You are given a target value to search. If found in the array return its index, otherwise return -1.

You may assume no duplicate exists in the array.

Have you been asked this question in an interview?

二分查找。

1. 如果A[mid]>A[l]，也就是A[l...mid]是递增序。如果target>=A[l]&&target<A[mid]，那么target只可能在[l...mid-1]这个区间上，否则在[mid+1...h]这个区间。

2. 如果A[mid]<=A[l],那么A[mid...h]是递增序。如果target>A[mid] && target<=A[h]，那么target只可能在[mid+1...h]这个区间，否则在[l...mid-1]这个区间。

class Solution {
public:
int search(int A[], int n, int target) {
if (n == 0) return -1;
int l = 0, h = n - 1, mid;

while (l <= h) {
mid = (l + h) / 2;
if (A[mid] == target) return mid;
if (A[mid] >= A[l]) {
if (target >= A[l] && target < A[mid]) {
h = mid - 1;
} else {
l = mid + 1;
}
} else {
if (target > A[mid] && target <= A[h]) {
l = mid + 1;
} else {
h = mid - 1;
}
}
}

return -1;
}
};

Search in Rotated Sorted Array II

Follow up for "Search in Rotated Sorted Array":
What if duplicates are allowed?

Would this affect the run-time complexity? How and why?

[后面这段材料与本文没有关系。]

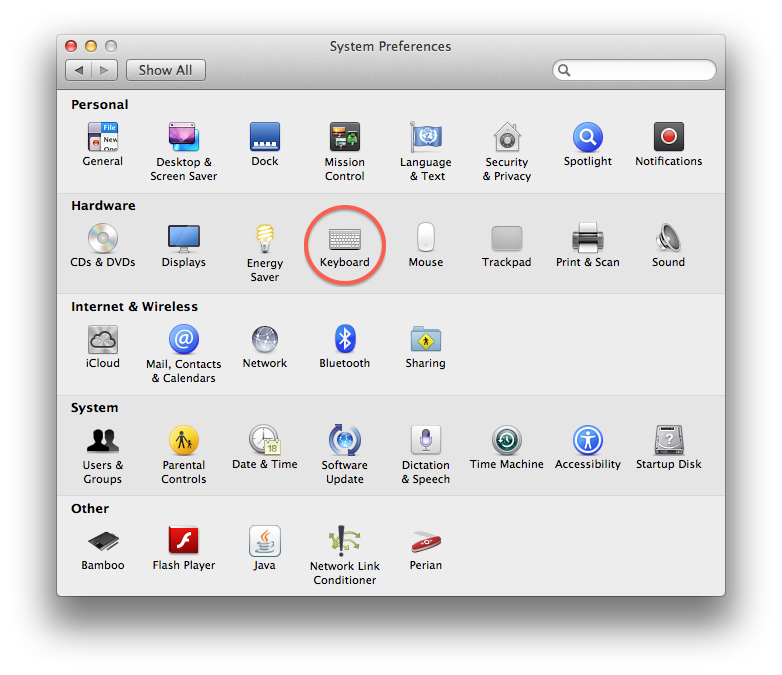
Task: Select the Spotlight preferences icon
Action: click(x=587, y=138)
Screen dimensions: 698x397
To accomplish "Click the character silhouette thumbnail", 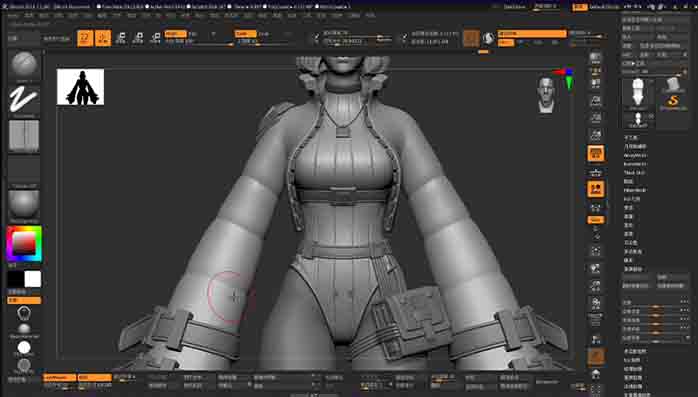I will pyautogui.click(x=81, y=87).
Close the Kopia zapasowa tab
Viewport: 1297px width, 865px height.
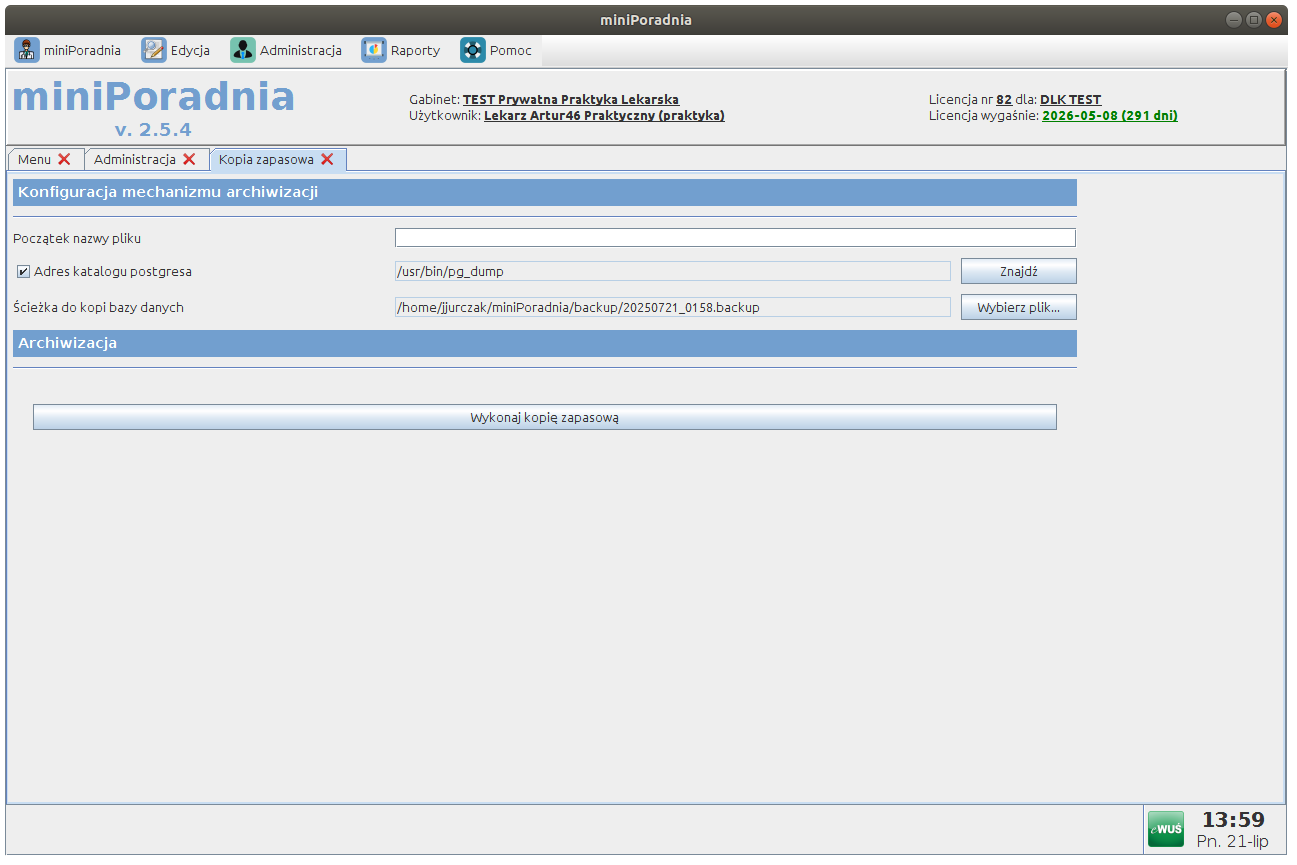pos(327,160)
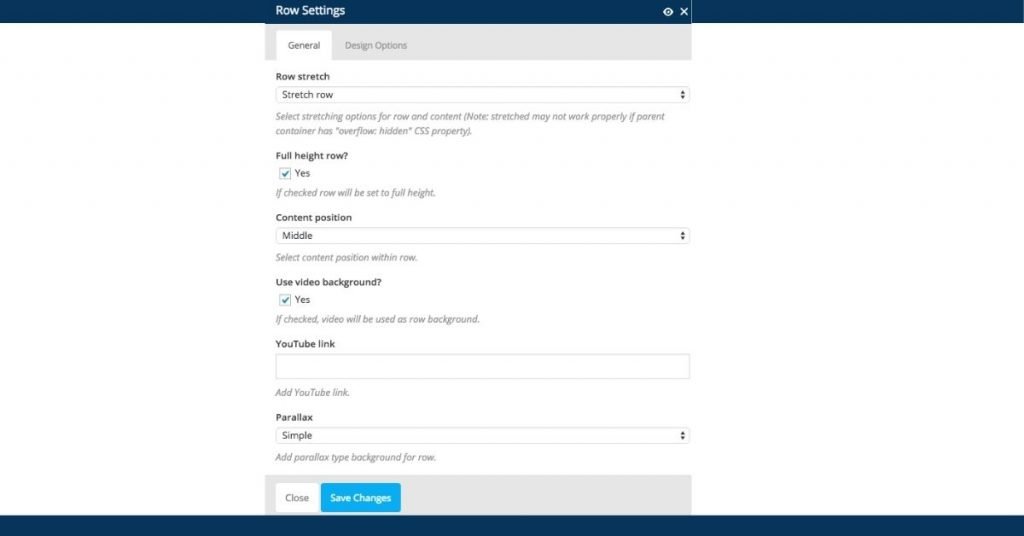Open the Content position dropdown showing Middle
This screenshot has height=536, width=1024.
pos(482,236)
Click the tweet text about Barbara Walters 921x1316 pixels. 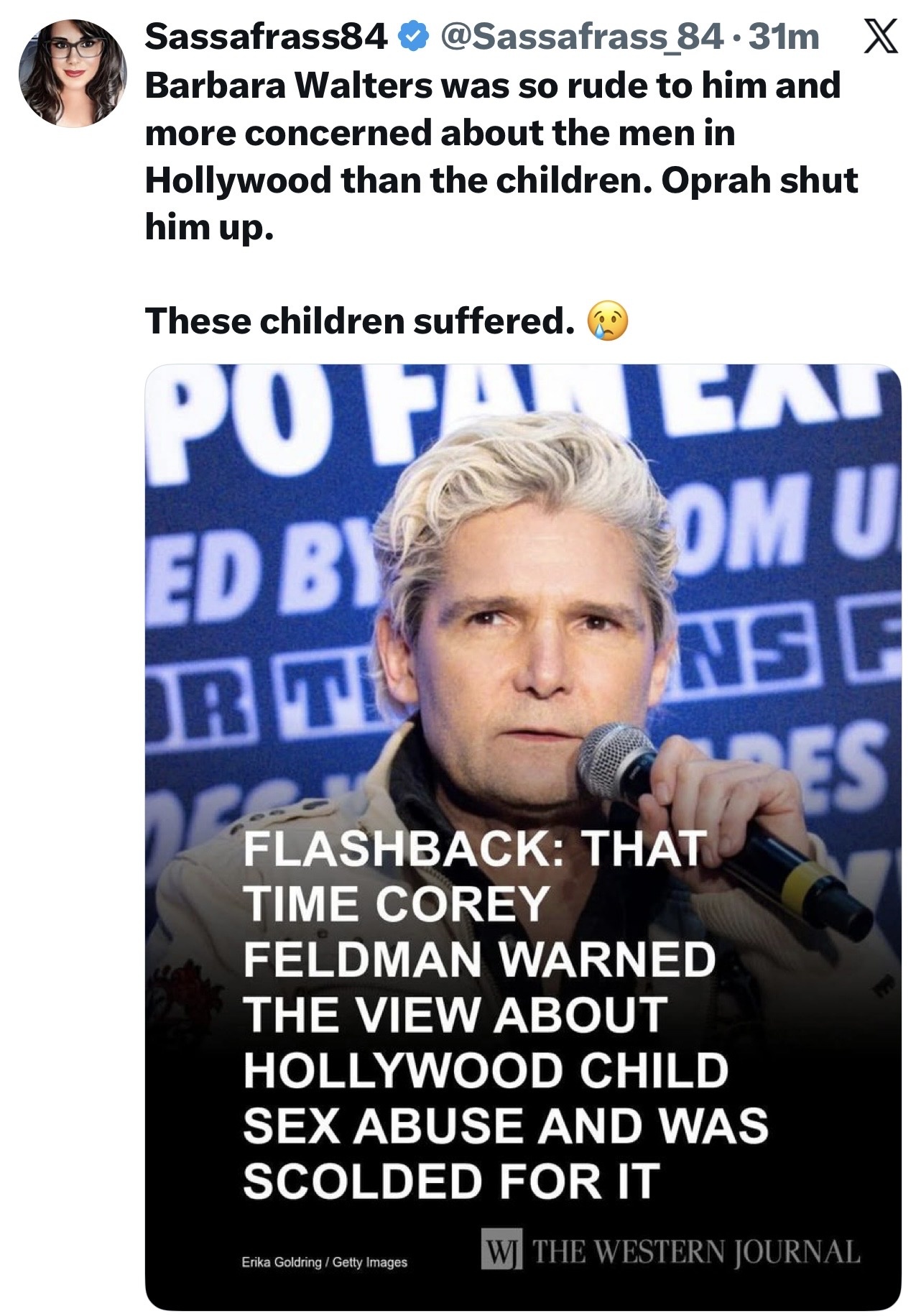tap(501, 156)
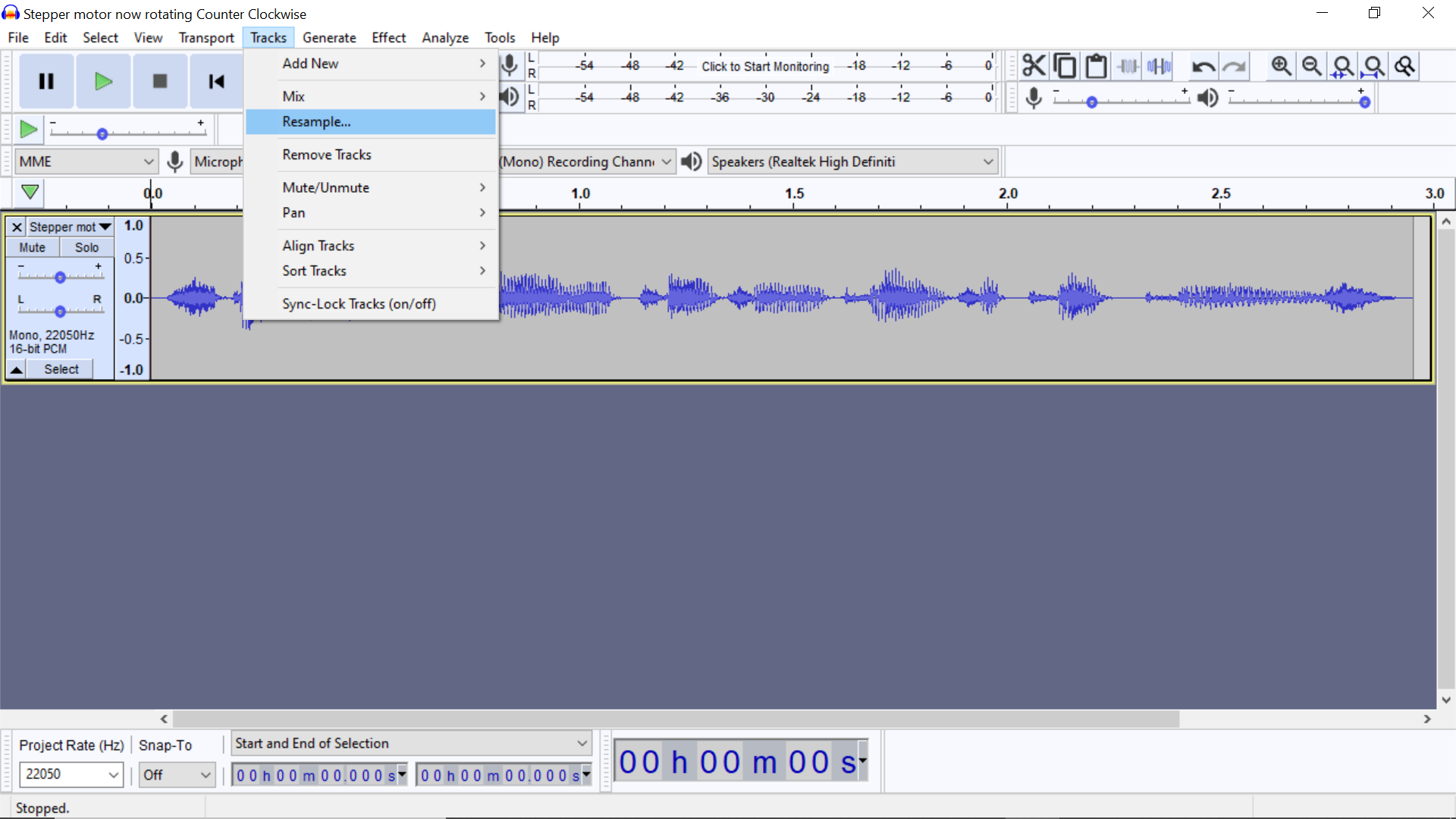Click the Return to Start button

coord(215,81)
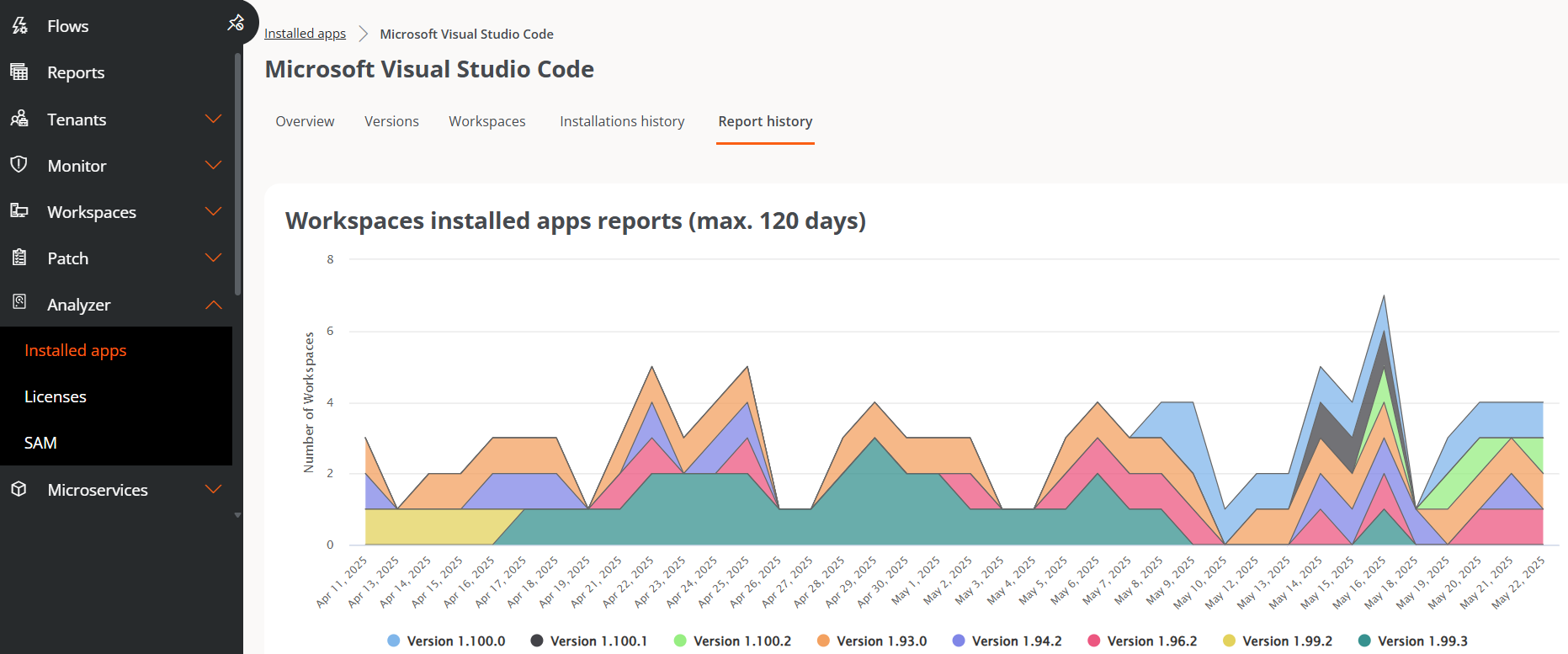Click Version 1.93.0 orange legend swatch

[823, 641]
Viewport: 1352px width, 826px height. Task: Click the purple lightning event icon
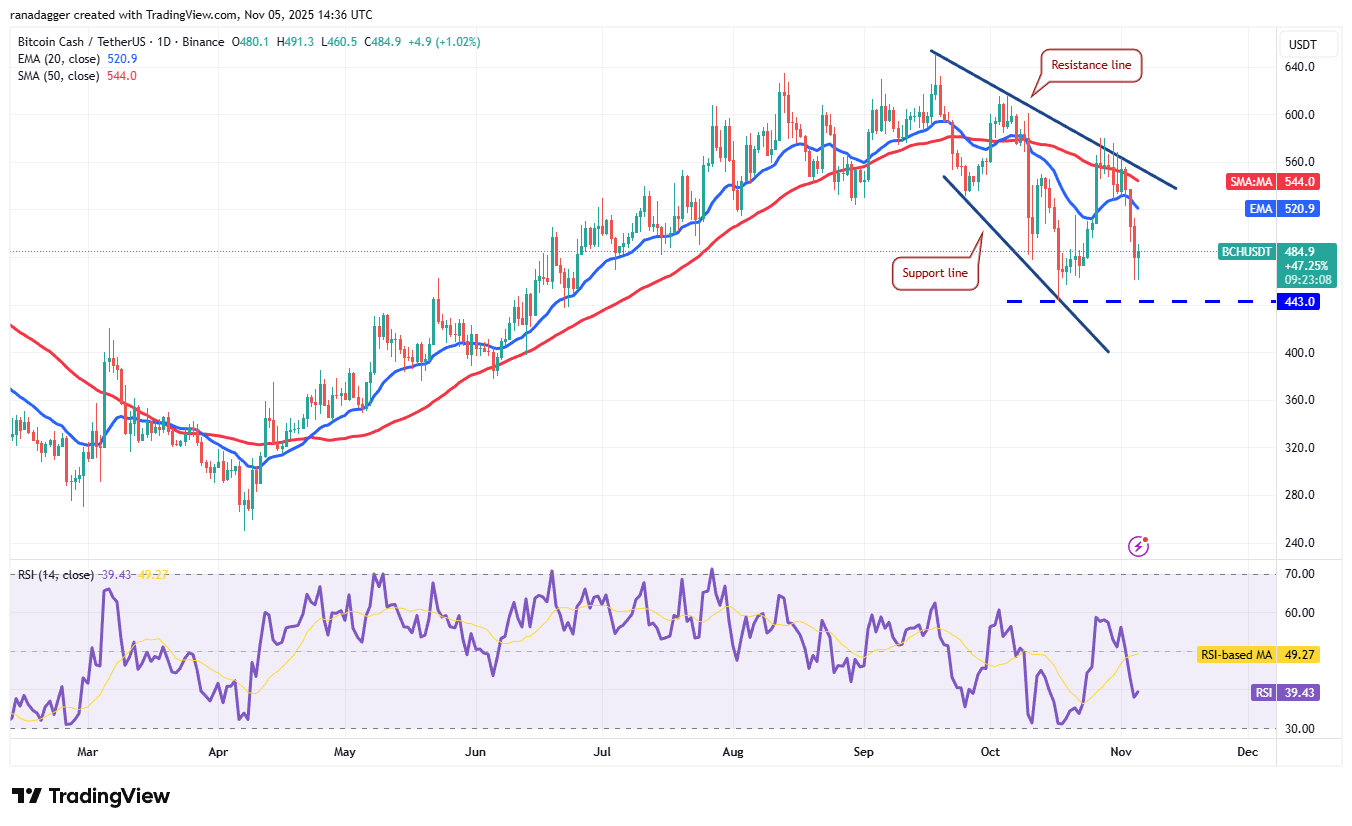pyautogui.click(x=1138, y=546)
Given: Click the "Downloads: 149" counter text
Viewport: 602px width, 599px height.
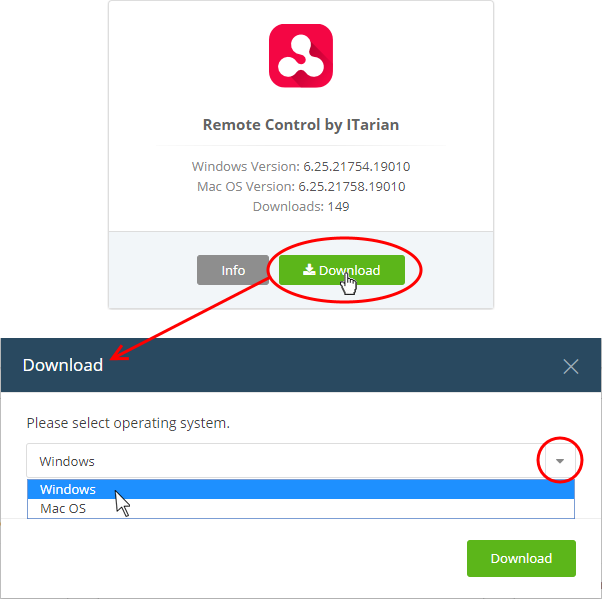Looking at the screenshot, I should coord(301,207).
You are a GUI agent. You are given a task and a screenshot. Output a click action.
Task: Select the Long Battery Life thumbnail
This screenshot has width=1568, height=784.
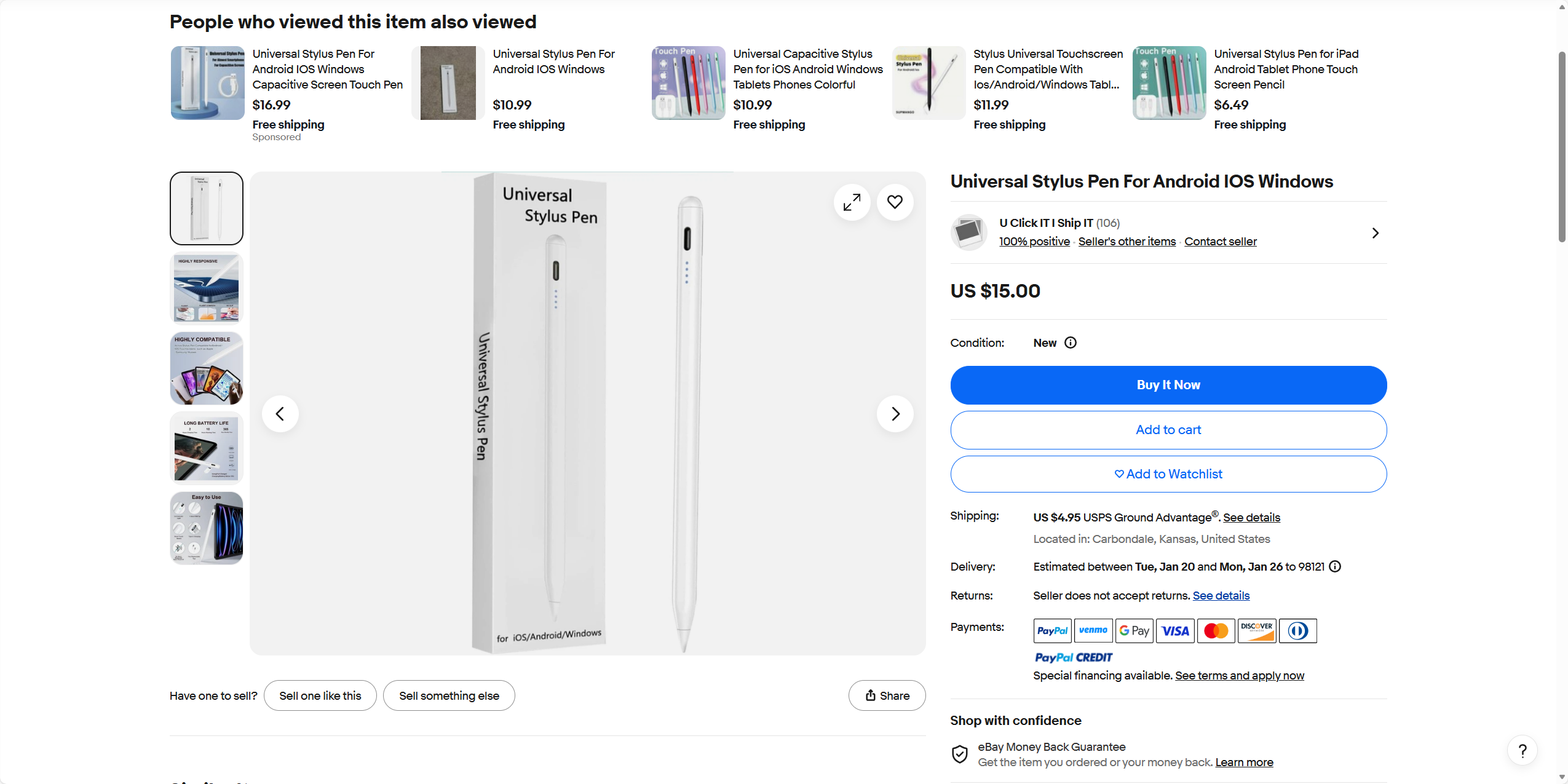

Write a function to determine if a given target is in the array.

有了重复数。那么前面的情况，只对应于A[mid]>A[l]和A[mid]<A[l]是成立的。对于A[mid]==A[l]，我们无法确定该数是在左区间还是右区间，反正一定不会是在A[l]上，所以l++。

最坏情况就是整个数组都是同一个数，target不在数组中，这样每次都只能l++，算法复杂度是O(n)。

class Solution {
public:
bool search(int A[], int n, int target) {
if (n == 0) return false;
int l = 0, h = n - 1, mid;

while (l <= h) {
mid = (l + h) / 2;
if (A[mid] == target) return true;
if (A[mid] == A[l]) {
l++;
} else if (A[mid] > A[l]) {
if (target >= A[l] && target < A[mid]) {
h = mid - 1;
} else {
l = mid + 1;
}
} else {
if (target > A[mid] && target <= A[h]) {
l = mid + 1;
} else {
h = mid - 1;
}
}
}

return false;
}
};